### [Prompt]
For the listing below, output exactly the lines from the line with "You are a computer-use agent. Viewport: 1015px" up to and including the line with "Instruction: Click the Stint column header", and no other lines.

### [Provided records]
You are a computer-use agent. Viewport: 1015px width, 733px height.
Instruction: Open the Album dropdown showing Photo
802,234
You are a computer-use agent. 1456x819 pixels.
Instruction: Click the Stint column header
---
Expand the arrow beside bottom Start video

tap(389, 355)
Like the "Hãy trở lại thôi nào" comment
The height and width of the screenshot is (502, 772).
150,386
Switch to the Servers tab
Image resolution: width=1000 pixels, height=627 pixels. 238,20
==
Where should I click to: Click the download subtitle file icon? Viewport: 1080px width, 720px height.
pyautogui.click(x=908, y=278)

### [Answer area]
You are a computer-use agent. Viewport: 1015px width, 733px height.
Instruction: Open the Album dropdown showing Photo
802,234
You are a computer-use agent. 1456x819 pixels.
Instruction: Click the Stint column header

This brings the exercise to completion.